EXERCISE
Copy exactly, please, the lines of the data from its start through the line containing "is (450, 720).".

Pixel coordinate grounding data

——————————

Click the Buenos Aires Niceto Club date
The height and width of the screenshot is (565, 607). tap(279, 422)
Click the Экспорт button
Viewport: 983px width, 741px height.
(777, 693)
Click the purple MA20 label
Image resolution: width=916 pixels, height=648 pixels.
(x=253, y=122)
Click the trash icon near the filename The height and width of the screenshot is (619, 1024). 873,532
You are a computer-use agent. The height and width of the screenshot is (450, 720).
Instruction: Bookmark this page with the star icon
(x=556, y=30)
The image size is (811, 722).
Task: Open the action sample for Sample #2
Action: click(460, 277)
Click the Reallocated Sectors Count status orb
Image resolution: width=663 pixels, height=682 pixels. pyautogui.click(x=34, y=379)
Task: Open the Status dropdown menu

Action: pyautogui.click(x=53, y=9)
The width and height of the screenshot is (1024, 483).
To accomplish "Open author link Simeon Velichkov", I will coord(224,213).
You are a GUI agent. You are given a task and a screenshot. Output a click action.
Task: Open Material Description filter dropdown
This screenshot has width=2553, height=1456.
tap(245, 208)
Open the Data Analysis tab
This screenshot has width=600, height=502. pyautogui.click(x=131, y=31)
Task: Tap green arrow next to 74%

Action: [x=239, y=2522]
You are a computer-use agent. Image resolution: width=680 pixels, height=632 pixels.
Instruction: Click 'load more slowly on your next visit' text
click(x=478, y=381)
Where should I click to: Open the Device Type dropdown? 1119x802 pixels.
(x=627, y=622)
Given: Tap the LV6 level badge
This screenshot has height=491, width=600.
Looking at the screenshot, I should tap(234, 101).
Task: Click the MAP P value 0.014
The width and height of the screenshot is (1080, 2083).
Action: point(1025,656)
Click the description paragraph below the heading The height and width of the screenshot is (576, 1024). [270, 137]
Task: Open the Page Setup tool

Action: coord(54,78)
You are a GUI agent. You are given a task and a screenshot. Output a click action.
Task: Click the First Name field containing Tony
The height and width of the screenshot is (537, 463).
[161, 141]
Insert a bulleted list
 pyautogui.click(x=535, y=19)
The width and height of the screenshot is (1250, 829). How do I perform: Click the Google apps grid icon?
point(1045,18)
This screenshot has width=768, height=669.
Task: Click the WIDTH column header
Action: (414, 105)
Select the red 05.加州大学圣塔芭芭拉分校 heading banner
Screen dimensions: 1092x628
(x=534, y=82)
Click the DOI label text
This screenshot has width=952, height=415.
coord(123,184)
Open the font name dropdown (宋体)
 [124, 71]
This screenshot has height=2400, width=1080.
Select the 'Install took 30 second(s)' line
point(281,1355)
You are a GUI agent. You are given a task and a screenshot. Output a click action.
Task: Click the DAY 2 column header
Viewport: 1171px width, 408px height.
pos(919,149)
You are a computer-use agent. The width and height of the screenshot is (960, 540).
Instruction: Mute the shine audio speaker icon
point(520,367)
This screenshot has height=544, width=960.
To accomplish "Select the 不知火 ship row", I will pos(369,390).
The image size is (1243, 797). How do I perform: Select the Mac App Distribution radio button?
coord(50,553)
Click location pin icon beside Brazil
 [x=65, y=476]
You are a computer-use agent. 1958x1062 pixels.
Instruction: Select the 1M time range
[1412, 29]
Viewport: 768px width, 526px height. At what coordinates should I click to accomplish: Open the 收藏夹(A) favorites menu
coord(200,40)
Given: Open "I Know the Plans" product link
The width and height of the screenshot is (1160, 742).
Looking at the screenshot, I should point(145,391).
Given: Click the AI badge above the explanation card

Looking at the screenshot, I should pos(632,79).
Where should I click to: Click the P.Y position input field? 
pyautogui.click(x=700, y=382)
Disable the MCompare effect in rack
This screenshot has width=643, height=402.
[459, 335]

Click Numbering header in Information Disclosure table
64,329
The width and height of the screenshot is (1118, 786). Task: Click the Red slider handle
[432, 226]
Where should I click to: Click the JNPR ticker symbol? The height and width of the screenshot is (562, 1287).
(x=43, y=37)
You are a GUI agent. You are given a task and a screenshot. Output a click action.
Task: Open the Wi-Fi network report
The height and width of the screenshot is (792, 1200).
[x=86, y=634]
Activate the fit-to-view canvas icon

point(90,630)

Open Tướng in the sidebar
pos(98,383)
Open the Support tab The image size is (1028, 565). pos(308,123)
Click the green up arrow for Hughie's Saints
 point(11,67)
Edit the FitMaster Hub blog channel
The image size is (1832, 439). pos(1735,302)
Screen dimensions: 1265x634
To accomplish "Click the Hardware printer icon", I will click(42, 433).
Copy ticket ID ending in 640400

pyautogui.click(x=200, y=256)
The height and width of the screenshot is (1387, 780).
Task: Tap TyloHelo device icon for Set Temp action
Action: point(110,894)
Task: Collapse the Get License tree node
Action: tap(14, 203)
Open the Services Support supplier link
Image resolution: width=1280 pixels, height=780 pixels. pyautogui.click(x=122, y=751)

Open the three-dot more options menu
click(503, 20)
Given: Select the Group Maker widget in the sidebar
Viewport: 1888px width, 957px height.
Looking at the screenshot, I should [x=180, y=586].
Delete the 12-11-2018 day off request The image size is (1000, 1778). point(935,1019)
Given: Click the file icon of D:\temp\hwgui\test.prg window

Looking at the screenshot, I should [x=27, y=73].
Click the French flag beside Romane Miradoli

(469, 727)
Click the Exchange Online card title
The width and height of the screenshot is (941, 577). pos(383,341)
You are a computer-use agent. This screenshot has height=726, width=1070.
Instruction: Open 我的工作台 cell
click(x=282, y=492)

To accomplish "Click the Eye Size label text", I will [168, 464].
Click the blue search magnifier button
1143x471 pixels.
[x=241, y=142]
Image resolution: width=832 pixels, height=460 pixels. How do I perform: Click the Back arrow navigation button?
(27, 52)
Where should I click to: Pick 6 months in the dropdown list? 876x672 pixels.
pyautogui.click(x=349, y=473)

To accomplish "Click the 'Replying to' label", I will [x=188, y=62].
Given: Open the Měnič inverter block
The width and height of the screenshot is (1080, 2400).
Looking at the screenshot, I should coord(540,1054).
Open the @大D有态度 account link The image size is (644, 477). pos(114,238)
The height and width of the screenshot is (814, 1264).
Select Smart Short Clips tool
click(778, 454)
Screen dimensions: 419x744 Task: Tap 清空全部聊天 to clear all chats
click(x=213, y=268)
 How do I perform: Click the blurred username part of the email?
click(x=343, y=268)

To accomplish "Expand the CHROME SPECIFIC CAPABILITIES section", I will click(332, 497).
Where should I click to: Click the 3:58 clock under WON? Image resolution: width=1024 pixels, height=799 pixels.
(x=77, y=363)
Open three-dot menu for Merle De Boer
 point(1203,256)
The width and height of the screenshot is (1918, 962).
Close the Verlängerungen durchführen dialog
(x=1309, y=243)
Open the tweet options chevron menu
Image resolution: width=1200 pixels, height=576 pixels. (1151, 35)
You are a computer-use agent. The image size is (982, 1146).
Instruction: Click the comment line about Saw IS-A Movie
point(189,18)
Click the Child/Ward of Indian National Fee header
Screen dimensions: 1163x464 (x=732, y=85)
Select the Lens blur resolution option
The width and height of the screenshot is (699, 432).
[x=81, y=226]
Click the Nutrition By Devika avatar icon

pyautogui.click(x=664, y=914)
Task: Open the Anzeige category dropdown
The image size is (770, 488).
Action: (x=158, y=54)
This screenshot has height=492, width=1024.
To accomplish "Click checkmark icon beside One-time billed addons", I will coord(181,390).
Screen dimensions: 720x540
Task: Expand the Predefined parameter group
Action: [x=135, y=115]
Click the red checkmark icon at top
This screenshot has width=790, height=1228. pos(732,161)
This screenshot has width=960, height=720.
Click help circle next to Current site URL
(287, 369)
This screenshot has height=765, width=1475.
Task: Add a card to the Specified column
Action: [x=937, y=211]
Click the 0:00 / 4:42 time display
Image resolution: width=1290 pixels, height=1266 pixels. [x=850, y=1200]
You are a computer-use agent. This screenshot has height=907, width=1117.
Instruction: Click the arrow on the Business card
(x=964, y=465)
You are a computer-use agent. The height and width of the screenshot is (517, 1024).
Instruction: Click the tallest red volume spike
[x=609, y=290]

——————————

THE ANSWER
Click the Buenos Aires Niceto Club date
The height and width of the screenshot is (565, 607). tap(279, 422)
Click the Экспорт button
Viewport: 983px width, 741px height.
(777, 693)
Click the purple MA20 label
Image resolution: width=916 pixels, height=648 pixels.
(x=253, y=122)
Click the trash icon near the filename The height and width of the screenshot is (619, 1024). 873,532
You are a computer-use agent. The height and width of the screenshot is (450, 720).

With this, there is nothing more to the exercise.